With a treaty among established space powers including the US, Russia and France excluding technology transfers of crucial elements for aspiring nations, South Korea had to build its 200-tonne, three-stage liquid-fuelled rocket from the ground up.
Many South Korean firms as well as the government have relied on overseas commercial satellite firms to put their payloads into space.
Nuri is launched at the Naro Space Centre in the southern coastal city of Goheung – a South Korean version of Merritt Island in the US that is home to Nasa’s Kennedy Space Centre. The rocket is waiting in pieces for the two-months-long assembly process – led by aerospace firms including Hanwha Aerospace and Korea Aerospace Industries – in a warehouse that can easily fit a 747 jumbo jet.

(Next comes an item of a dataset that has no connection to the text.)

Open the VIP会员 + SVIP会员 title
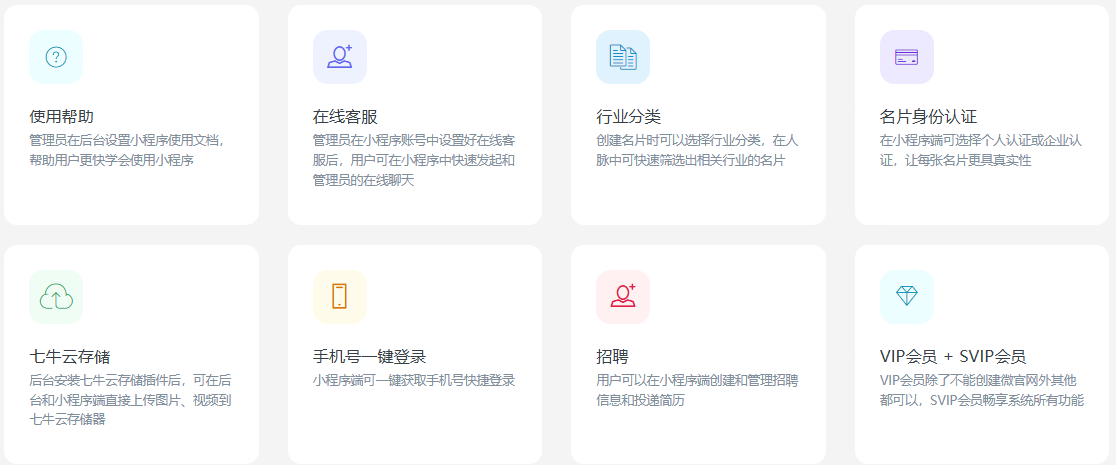The width and height of the screenshot is (1116, 465). [952, 357]

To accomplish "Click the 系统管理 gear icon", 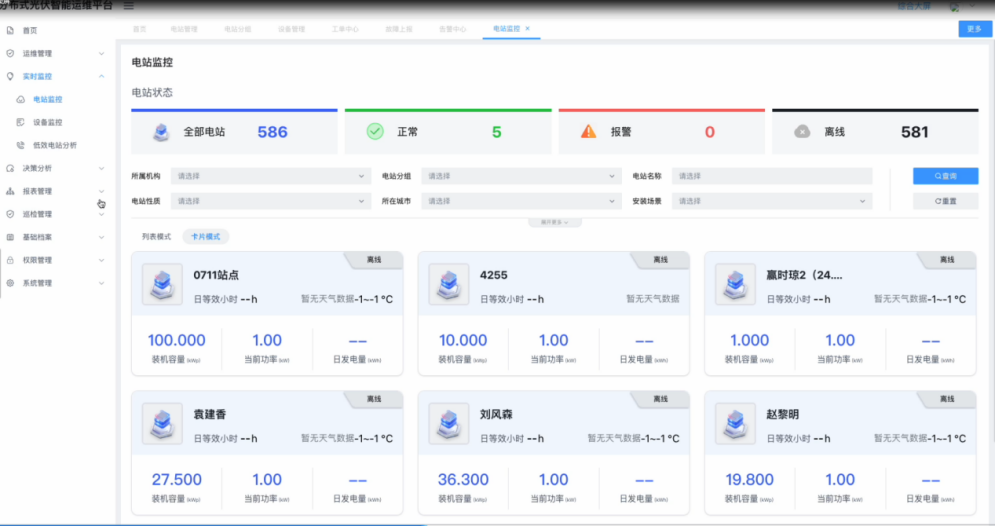I will pos(10,283).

The flagship Nuri rocket stands at a height of 47-metres (154 feet), slightly smaller than Arianespace’s Ariane 5 rocket, which has a payload capacity more than six times greater.
It cost South Korea US$1.6 billion to develop Nuri over the past decade, but that was just a stepping stone. The priorities now are bringing down costs, boosting efficiency and transferring more operations to the private sector, Yoo said. Hanwha was selected by the government as a key contractor last year.
The global pace of launches hit a new high in 2021 and looked to end 2022 at a similar volume, according to data from Quilty.
“We are trying to build a SpaceX-like company in Korea,” said Park Chang-Su, who spearheads KARI’s launch vehicle systems research, expressing hopes that Hanwha could make the business profitable. “Elon Musk has made it a very tight market for other companies.”